On the JS side of things, the memory instance (module.memory) has additional mixed in utility methods for convenient memory access:
memory.getInt(ptr: number): number gets the signed 32 bit integer at the specified address (aligned to 4 bytes)
memory.getUint(ptr: number): number gets the unsigned 32 bit integer at the specified address (aligned to 4 bytes)
memory.getFloat(ptr: number): number gets the 32 bit float at the specified address (aligned to 4 bytes)
memory.getDouble(ptr: number): number gets the 64 bit double at the specified address (aligned to 8 bytes)
memory.getString(ptr: number): string gets the zero terminated string literal at the specified address
The underlying typed array views are also available for direct use. Just make sure to access them directly on the memory instance because they are updated when the program memory grows.
memory.U8: Uint8Array
memory.U32: Uint32Array
memory.S32: Int32Array
memory.F32: Float32Array
memory.F64: Float64Array
Command line
The wa-compile utility (also callable as wa compile, wa comp, wa c) compiles C code to a WebAssembly module.
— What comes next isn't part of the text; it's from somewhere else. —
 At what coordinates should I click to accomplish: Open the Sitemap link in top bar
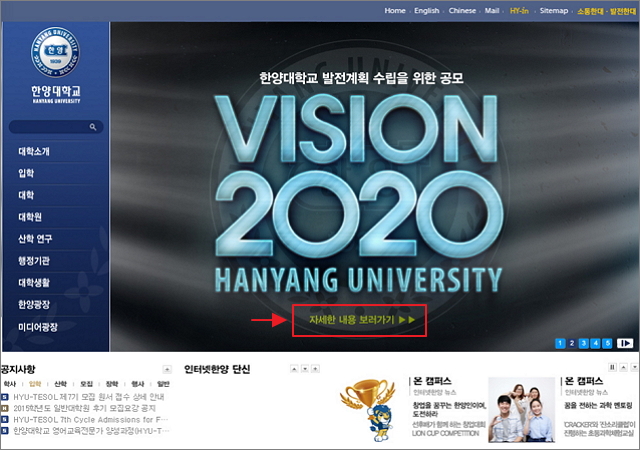tap(553, 10)
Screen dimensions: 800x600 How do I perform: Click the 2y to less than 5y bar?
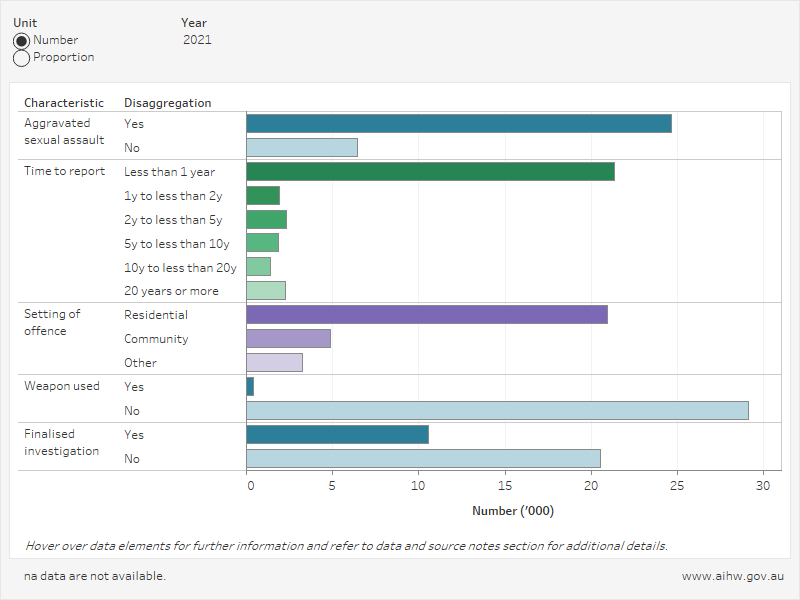tap(266, 220)
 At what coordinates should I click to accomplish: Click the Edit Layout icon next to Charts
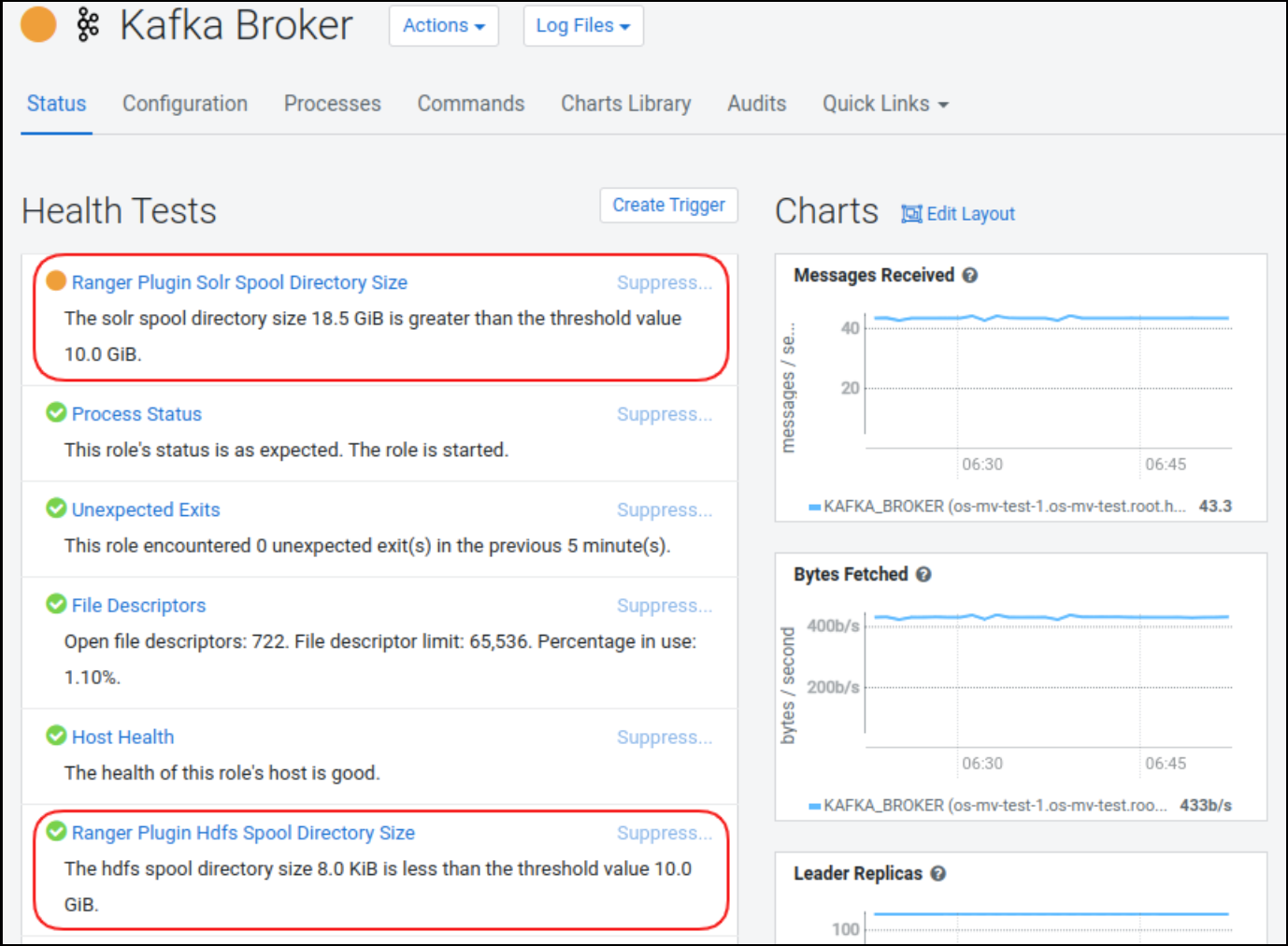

-o, --out Specifies the .wasm output file. Defaults to stdout.
-d, --debug Prints debug information to stderr.
-q, --quiet Suppresses informatory output.
Module configuration:
-O, --optimize Optimizes the output file and removes dead code.
-s, --stack Specifies the stack size. Defaults to 10000.
-m, --main Executes the specified function on load.
-D, --define Defines a macro.
Includes and libraries:
-I, --headers Includes C headers from the specified directories.
-i, --include Includes the specified source files.
-l, --link Links in the specified libraries after compilation.
-b, --bare Does not include the runtime library.
usage: wa-compile [options] program.c
The wa-link utility (also callable as wa link, wa ln, wa l) linkes multiple WebAssembly modules to one.
-o, --out Specifies the .wasm output file. Defaults to write to stdout.
-d, --debug Prints debug information to stderr.
-q, --quiet Suppresses informatory output.
Module configuration:
-O, --optimize Performs link-time optimizations.
usage: wa-link [options] program1.wasm program2.wasm
The wa-disassemble utility (also callable as wa disassemble, wa dis, wa d) decompiles a WebAssembly module to text format.
-o, --out Specifies the .wast output file. Defaults to stdout.
-d, --debug Prints debug information to stderr.
-q, --quiet Suppresses informatory output.
usage: wa-disassemble [options] program.wasm
The wa-assemble utility (also callable as wa assemble, wa as, wa a) assembles WebAssembly text format to a module.
-o, --out Specifies the .wasm output file. Defaults to stdout.
-d, --debug Prints debug information to stderr.
-q, --quiet Suppresses informatory output.
Module configuration:
-O, --optimize Optimizes the output file and removes dead code.
usage: wa-assemble [options] program.wast
The wa utility proxies to the above, in case you don't like typing -.
Command line utilites can also be used programmatically by providing command line arguments and a callback to their respective main functions:
var compiler = require("webassembly/cli/compiler");
// or assembler, disassembler, linker
compiler.main([
"-o", "program.wasm",
"program.c"
], function(err, filename) {
if (err)
throw err;
console.log("saved to: " + filename);
});
IDE integration
Anything should work as long as you are able to configure it, even notepad.